In 1985, IBM went forward with the token ring network scheme and a NetBIOS emulator was produced to allow NetBIOS-aware applications from the PC-Network era to work over this new design. This emulator, named NetBIOS Extended User Interface (NetBEUI), expanded the base NetBIOS API with, among other things, the ability to deal with the greater node capacity of token ring. A new networking protocol, NBF, was simultaneously produced to allow NetBEUI (NetBIOS) to provide its services over token ring – specifically, at the IEEE 802.2 Logical Link Control layer.

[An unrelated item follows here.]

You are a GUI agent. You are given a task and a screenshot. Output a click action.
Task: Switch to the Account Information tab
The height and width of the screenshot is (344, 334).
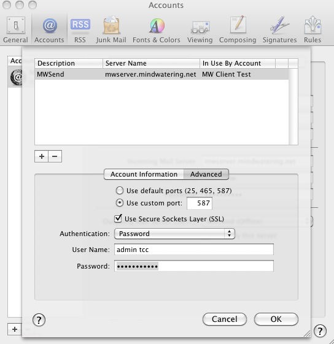[x=144, y=174]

In 1985, Microsoft created a NetBIOS implementation for its MS-Net networking technology. As in the case of IBM’s token ring, the services of Microsoft’s NetBIOS implementation were provided over the IEEE 802.2 Logical Link Control layer by the NBF protocol. Until Microsoft adopted Domain Name System (DNS) resolution of hostnames Microsoft operating systems used NetBIOS to resolve names in Windows client-server networks.

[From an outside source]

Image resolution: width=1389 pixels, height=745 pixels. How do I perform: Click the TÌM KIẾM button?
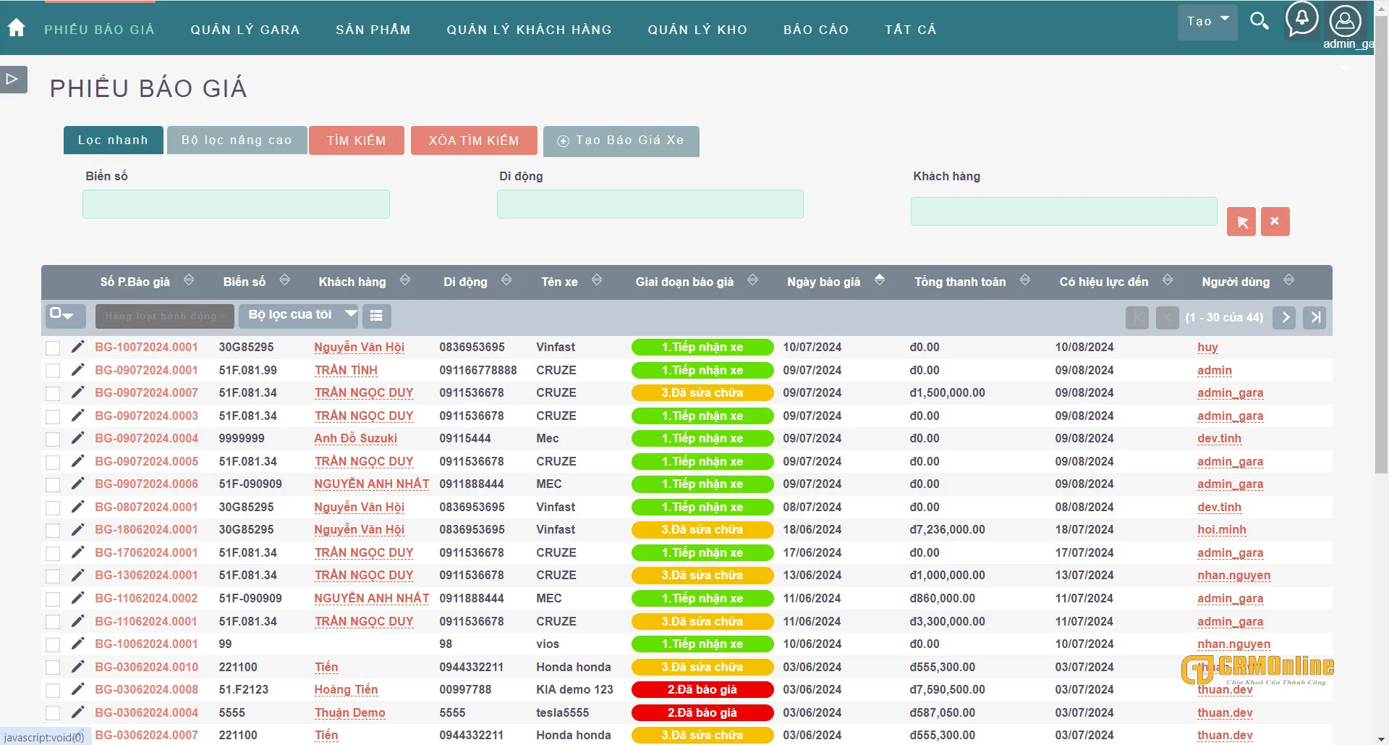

Confusion between NetBIOS and NetBEUI
There still is a relatively popular confusion between the names NetBIOS and NetBEUI. NetBEUI originated strictly as the moniker for IBM’s enhanced 1985 NetBIOS emulator for token ring. The name NetBEUI should have died there, considering that at the time, the NetBIOS implementations by other companies were known simply as NetBIOS regardless of whether they incorporated the API extensions found in that emulator. For MS-Net, however, Microsoft elected to name its implementation of the NBF protocol “NetBEUI” – literally naming its implementation of the transport protocol after IBM’s second version of the API.
Consequently, even today, Microsoft file and printer sharing over Ethernet continues to be called NetBEUI, with the name NetBIOS commonly used only in reference to file and printer sharing over TCP/IP. In truth, the former is the NetBIOS Frames protocol (NBF), and the latter is NetBIOS over TCP/IP (NBT).